Si el bueno de Jovellanos levantara la cabeza… Cuando aquel buen señor hablaba de centros comerciales no se refería precisamente al hipermercado con cines de tu pueblo, pero casi. En verdad, y ya que vamos aprendiendo algo de terminología, un centro de comercio es un Sistema que junta compradores y vendedores de uno o varios bienes o servicios para luego ser intercambiados por un mecanismo de ajuste vía precios o cantidades. Vamos, que cualquier cosa o sitio que haga esto es, algo tan simple como, un Mercado.

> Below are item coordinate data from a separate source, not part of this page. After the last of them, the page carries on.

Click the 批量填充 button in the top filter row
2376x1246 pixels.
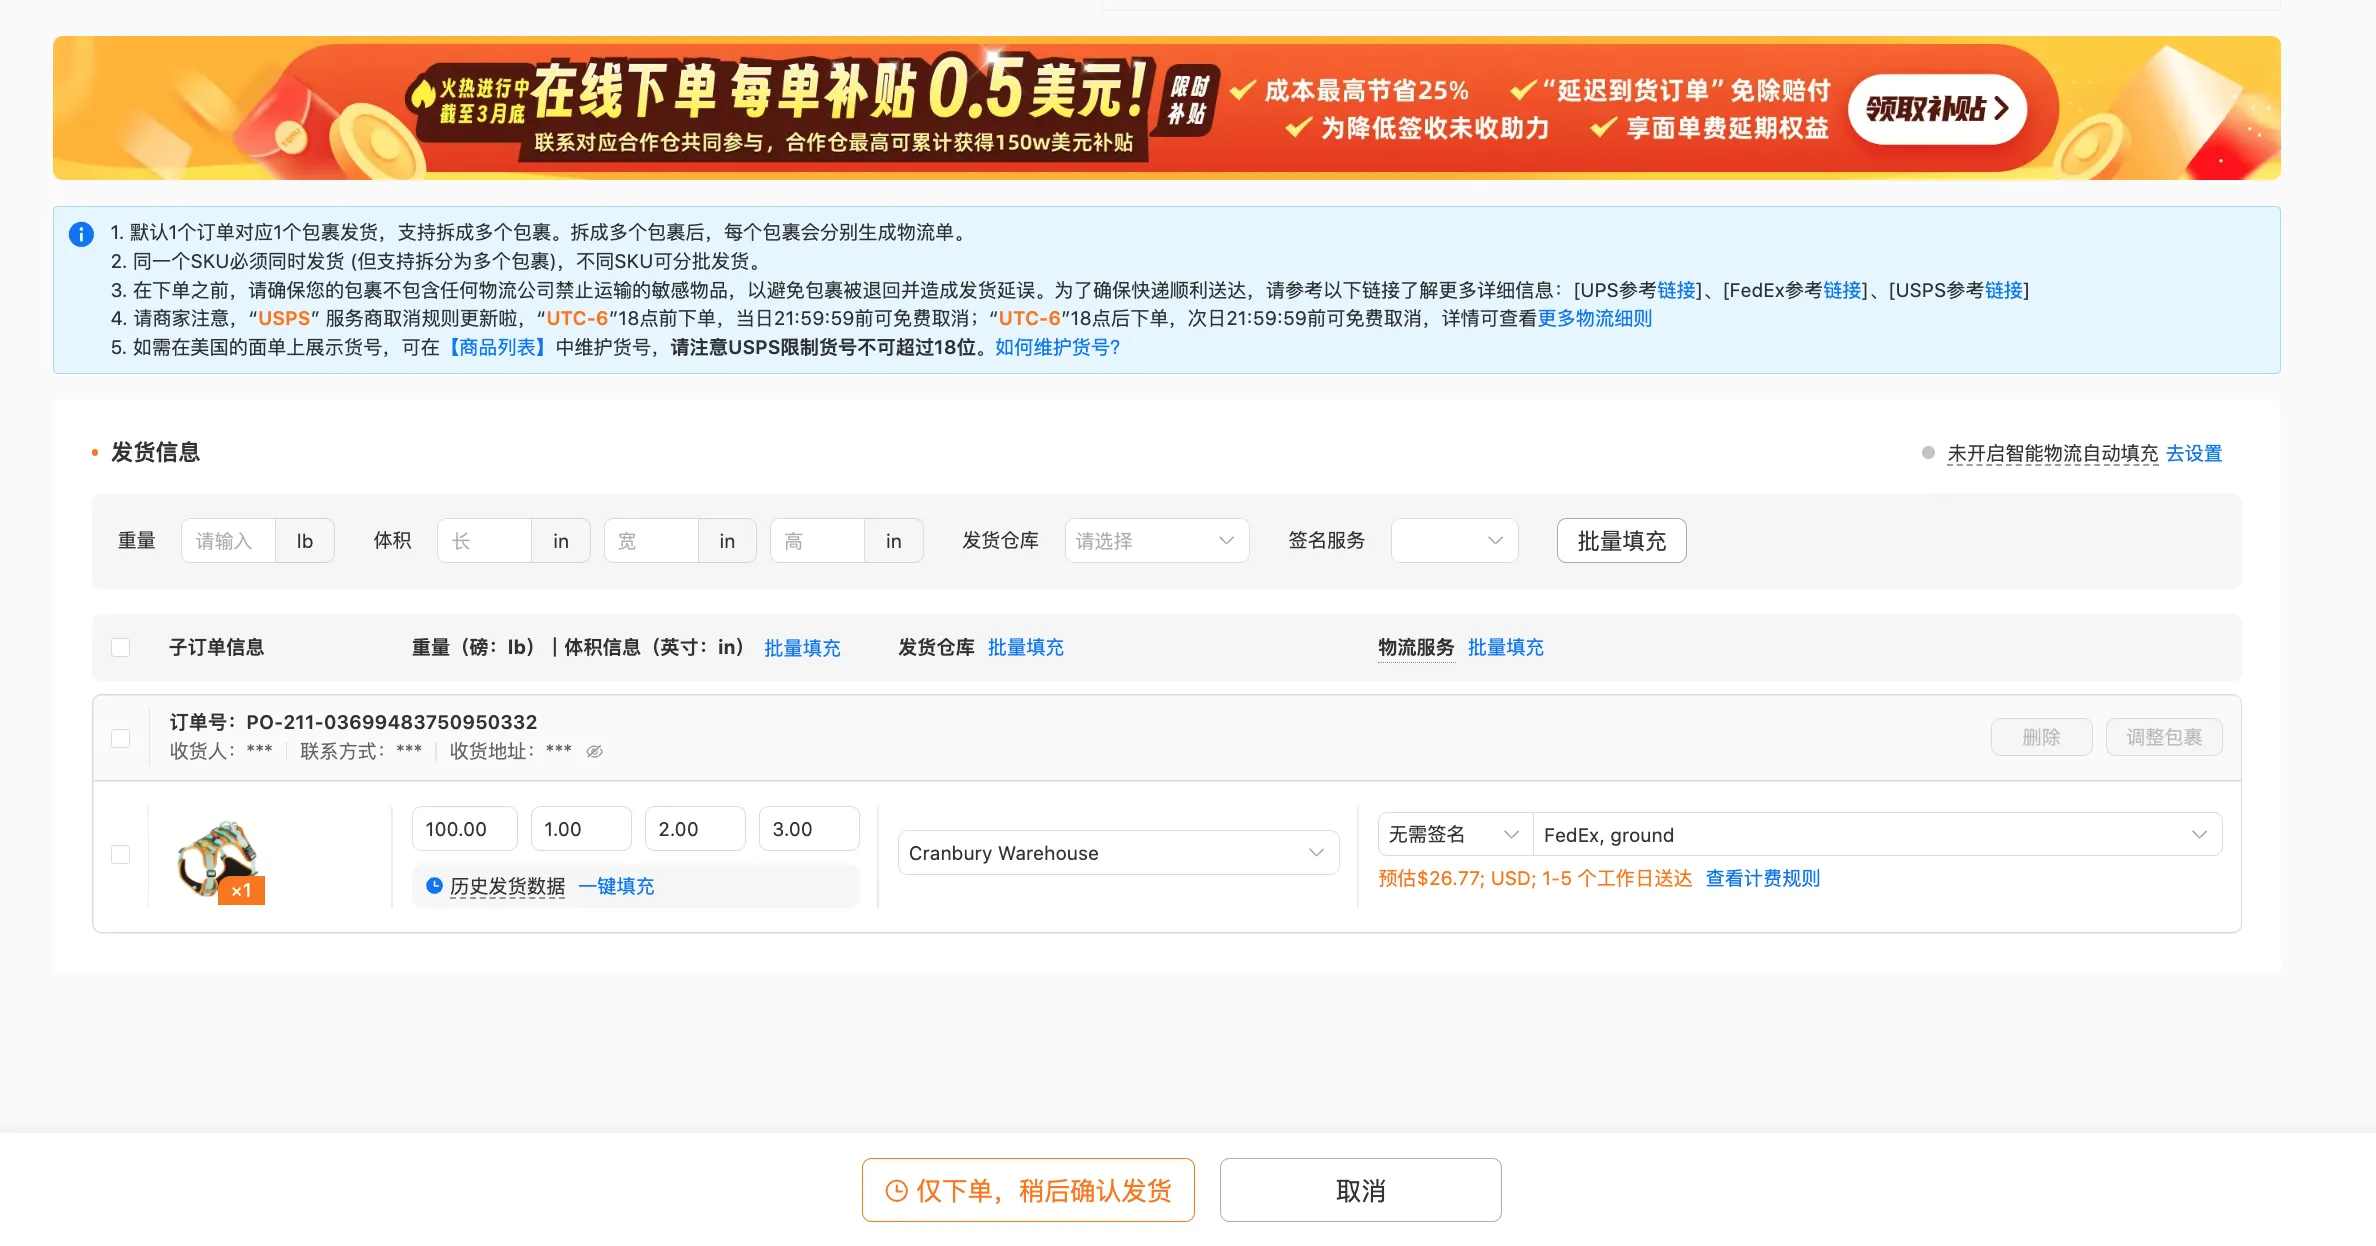(1621, 541)
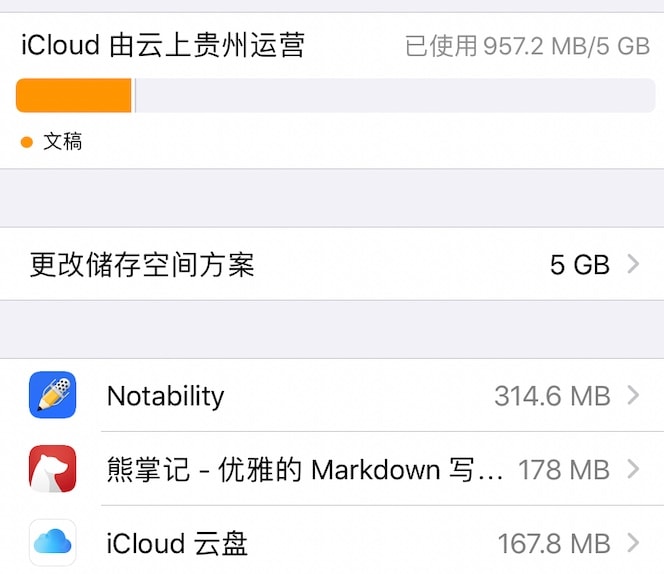Image resolution: width=664 pixels, height=574 pixels.
Task: Tap the iCloud 云盘 cloud icon
Action: click(53, 542)
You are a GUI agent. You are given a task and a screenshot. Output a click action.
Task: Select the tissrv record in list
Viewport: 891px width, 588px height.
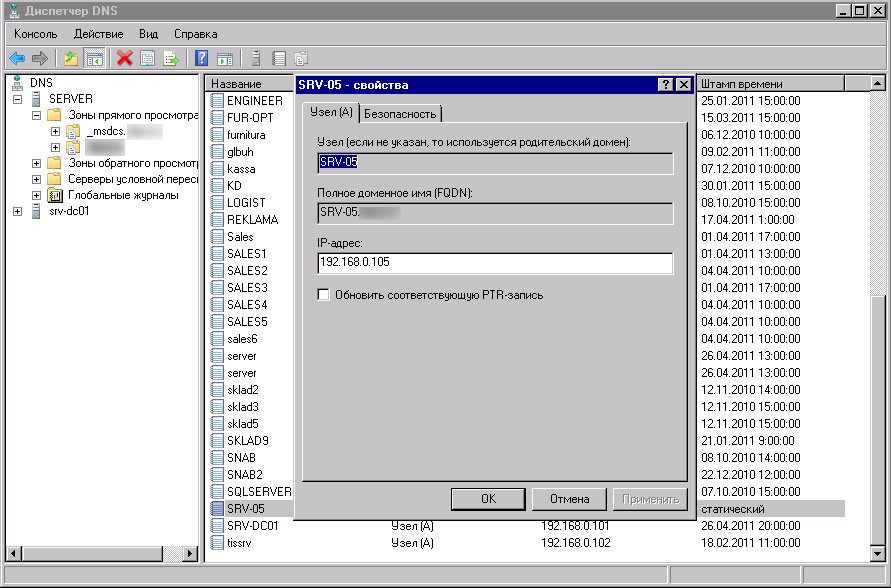(241, 543)
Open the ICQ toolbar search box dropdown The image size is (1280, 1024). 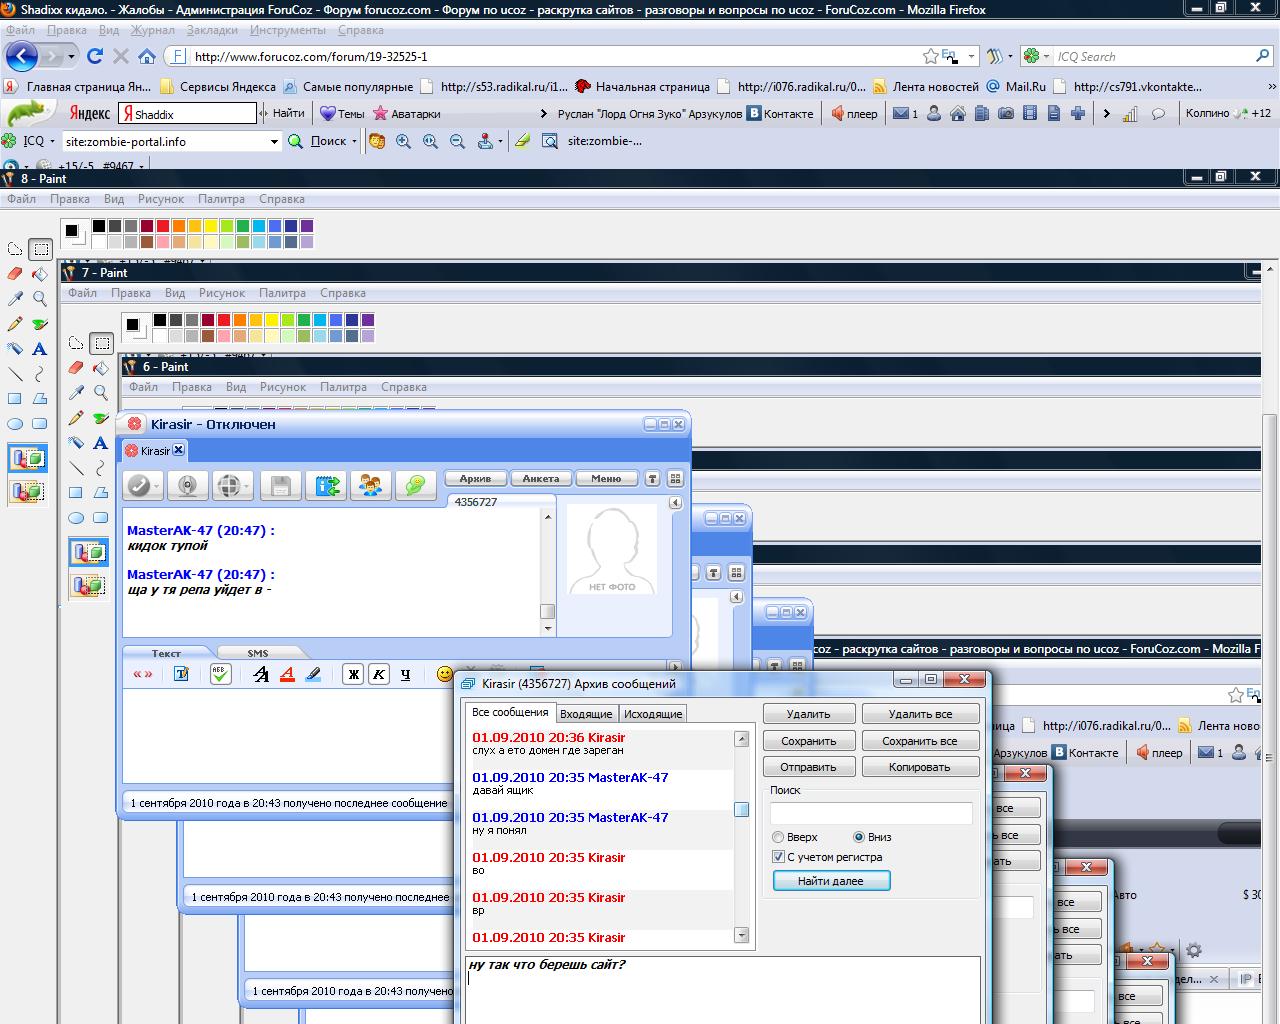coord(274,142)
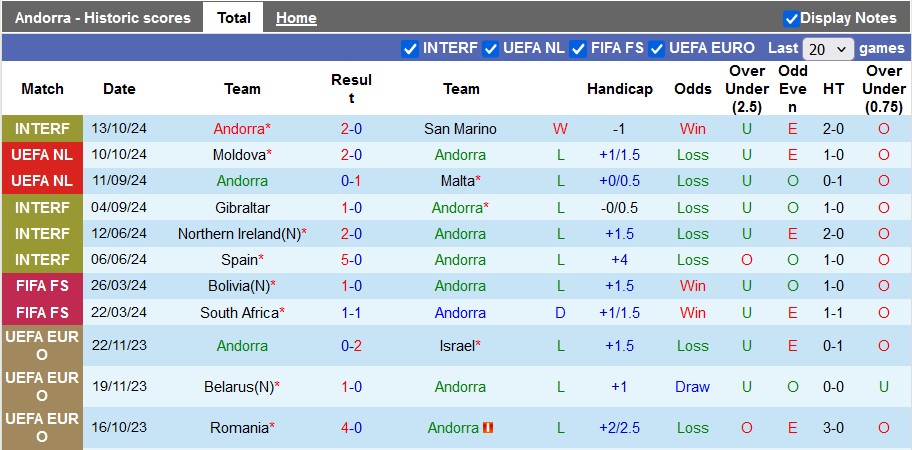Open the last 20 games dropdown

click(828, 49)
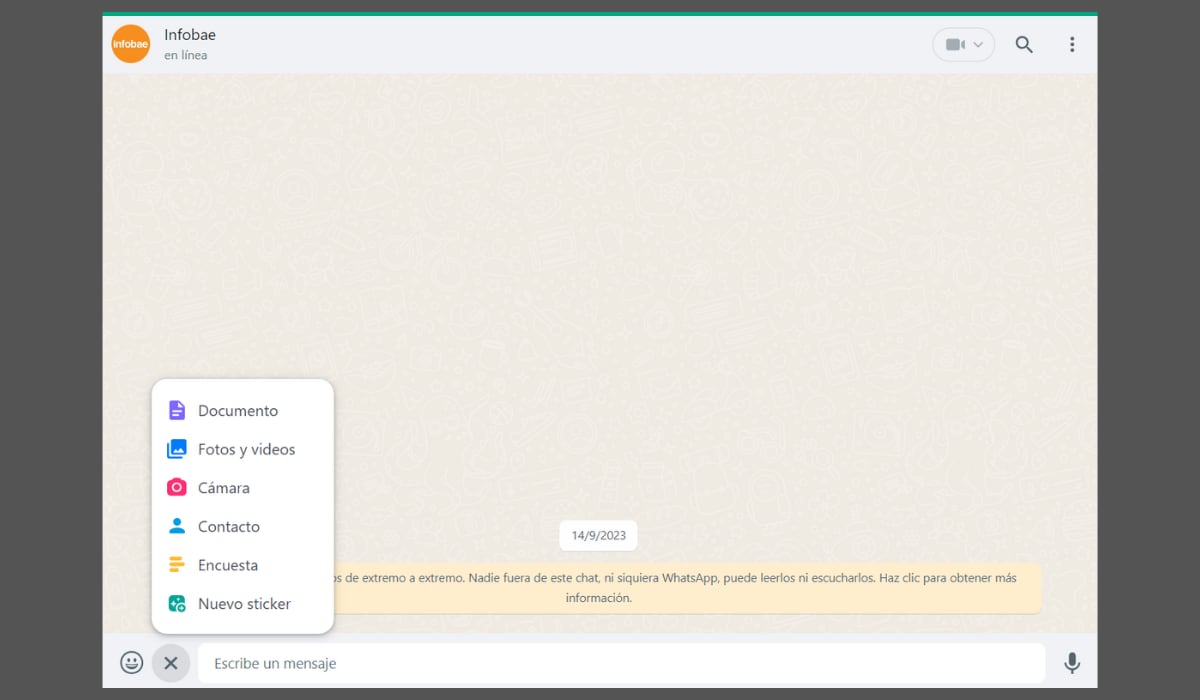
Task: Search within the chat using magnifier icon
Action: [x=1024, y=45]
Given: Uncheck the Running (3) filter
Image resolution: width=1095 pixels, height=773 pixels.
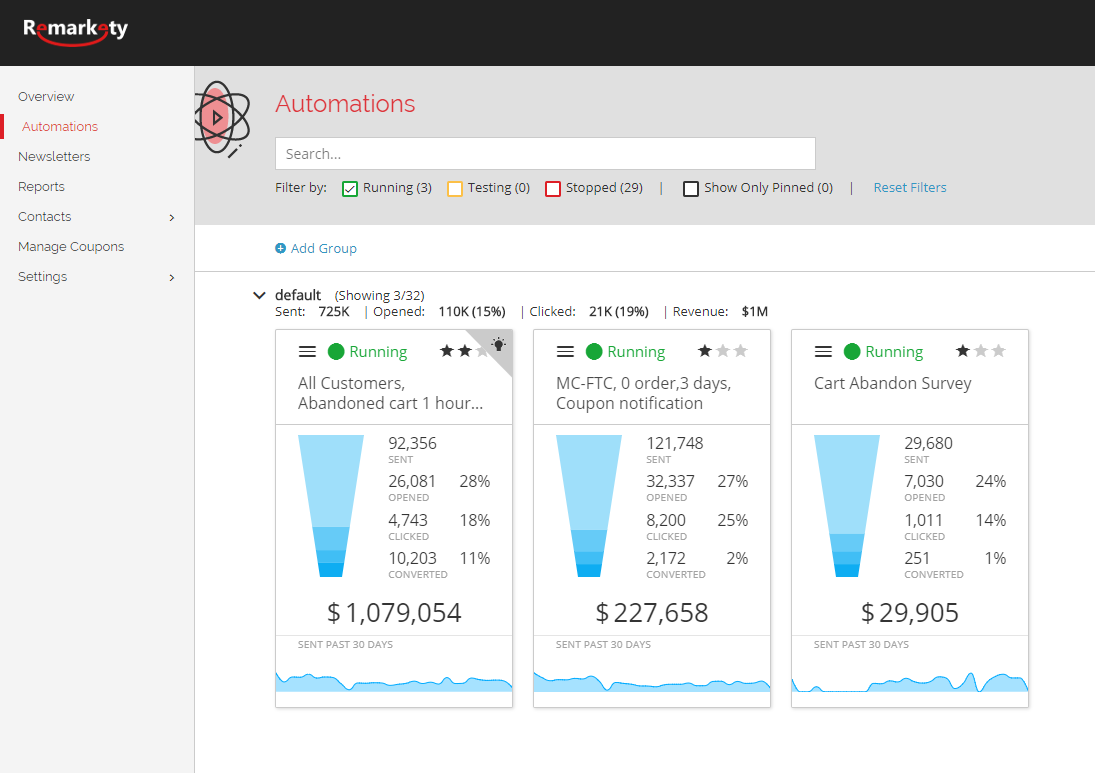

Y aquí, querido lector, los tiene usted para todos los gustos. Los tiene Súper, los tiene Hiper, tiene los ignotos «Mercados Financieros», los Digitales o los Físicos, los puestos del Rastro o las páginas de segunda mano… Pero para Jovellanos, las ciudades y los pueblos eran esos Centros de Comercio que hoy en día parecen estar languideciendo. Y fíjese usted que hoy vamos a preguntarnos si esto es algo que realmente nos importa y cuanto.

El caso es, que como ya vimos antes, en todos ellos se hace lo mismo y hoy en día prima la comodidad ¿No me creen? La comodidad de que te traigan un producto a casa, mientras continuas comiéndote un sándwich y ves el último capítulo de tu serie favorita de Netflix… Esa sensación hoy en día es literalmente, el «rey de la selva». Y se trata de algo tan fuerte, que a nivel provincial ha destruido Centros Comerciales… de los del cine y eso de toda la vida… pues enteritos.

Y después de gastarnos en 360 millones en un despliegue de arquitectura futurista en el centro urbano de Oviedo, ahora está completamente cerrado. Podríamos llevarnos las manos a la cabeza y rasgarnos las vestiduras pero… es algo que pasa y sigue pasando. Por un lado, los mercados compiten con otros mercados para venderte más y mejor. Por otro lado, tú quieres que lo hagan ¡y lo sabes!
Cuando la gente habla de criptomonedas y otras inversiones financieras «peligrosas», lo que no dicen es que esos mercados, son solo eso, mercados compitiendo por ser mercados. Pero ahora sabemos que estamos dispuestos a pagar 360 millones de €uros, por un edificio de dudosa utilidad y toda la vergüenza social que eso acompaña… si lo que nos venden es mejor que lo que tenemos. Pero por no alargarnos mucho, dejemos una de esas preguntas en el aire que tanto nos gustan para la próxima vez ¿Son realmente nichos de estafas los cripto-mercados si los comparamos con los mercados tradicionales? Vamos a volver un poco a hablar de tendencias. ¡Paz y buenas vibras!